Written exercise –
Copy out the part of the items below that begins with the line containing "You are a GUI" and ends with the line containing "coord(955,13)", both lines included. Leave out the pictures.

---- Task input

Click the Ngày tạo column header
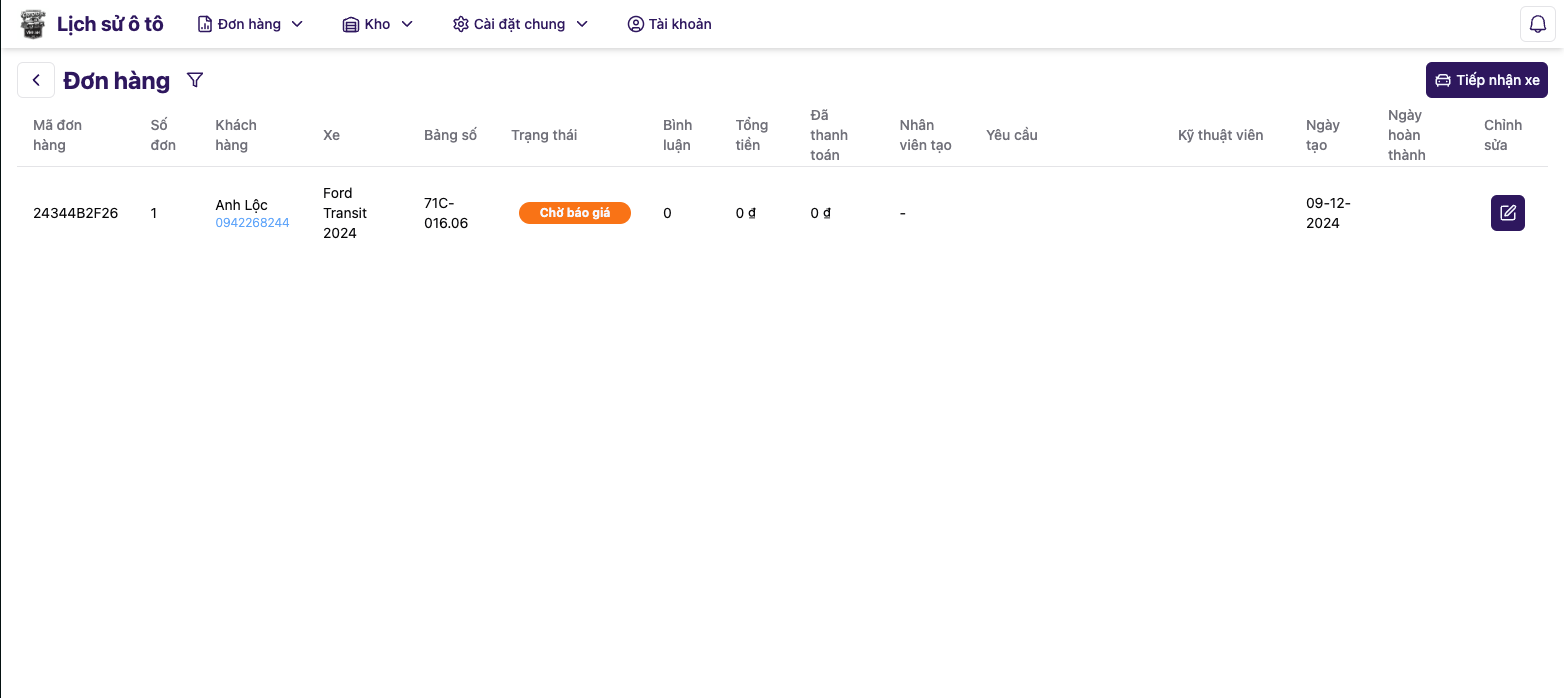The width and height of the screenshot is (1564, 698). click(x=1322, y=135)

--------
---- Task input

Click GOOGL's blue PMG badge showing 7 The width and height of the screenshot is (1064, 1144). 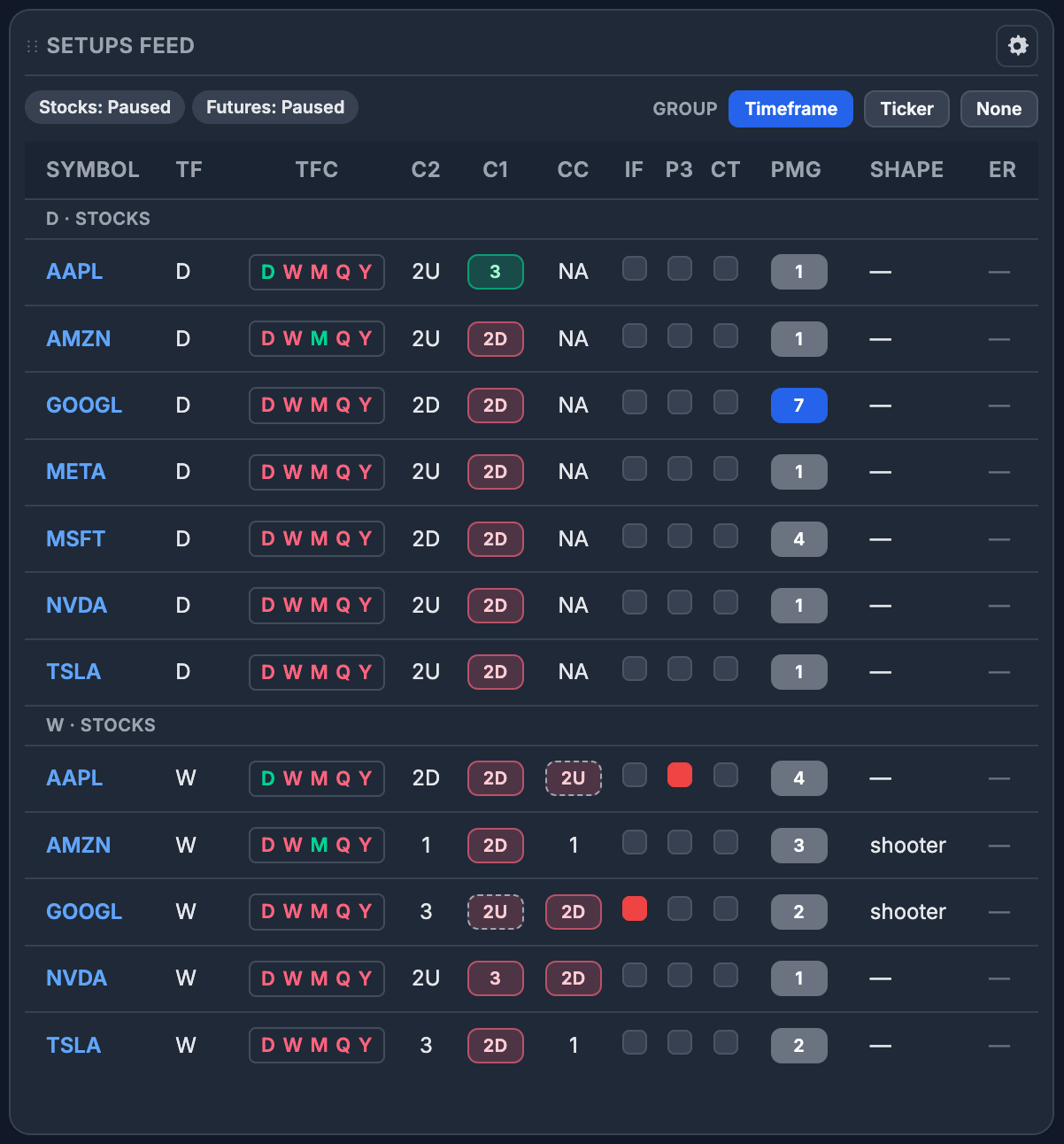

--------
---- Task input

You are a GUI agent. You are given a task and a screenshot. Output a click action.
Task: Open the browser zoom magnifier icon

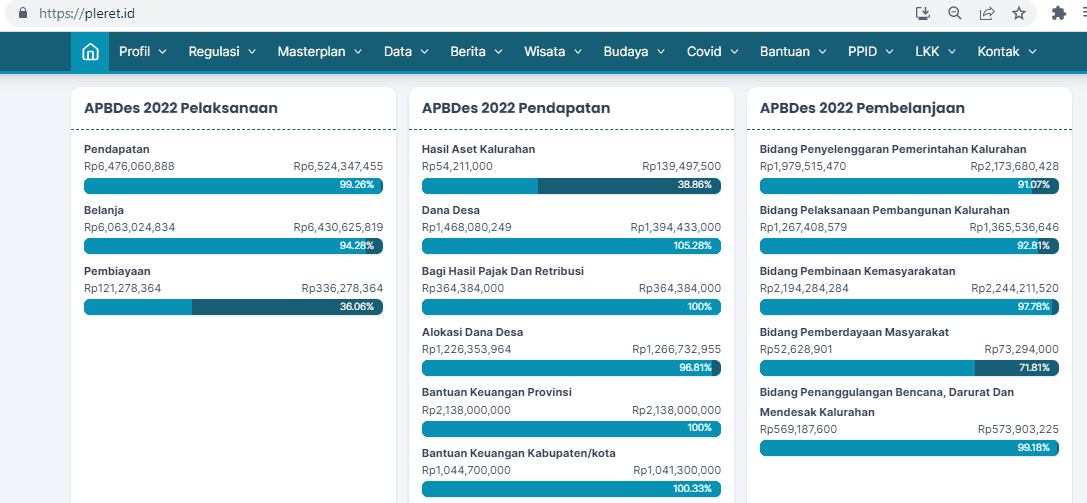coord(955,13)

--------

Reply –
You are a GUI agent. You are given a task and a screenshot. Output a click action.
Task: Open the browser zoom magnifier icon

coord(955,13)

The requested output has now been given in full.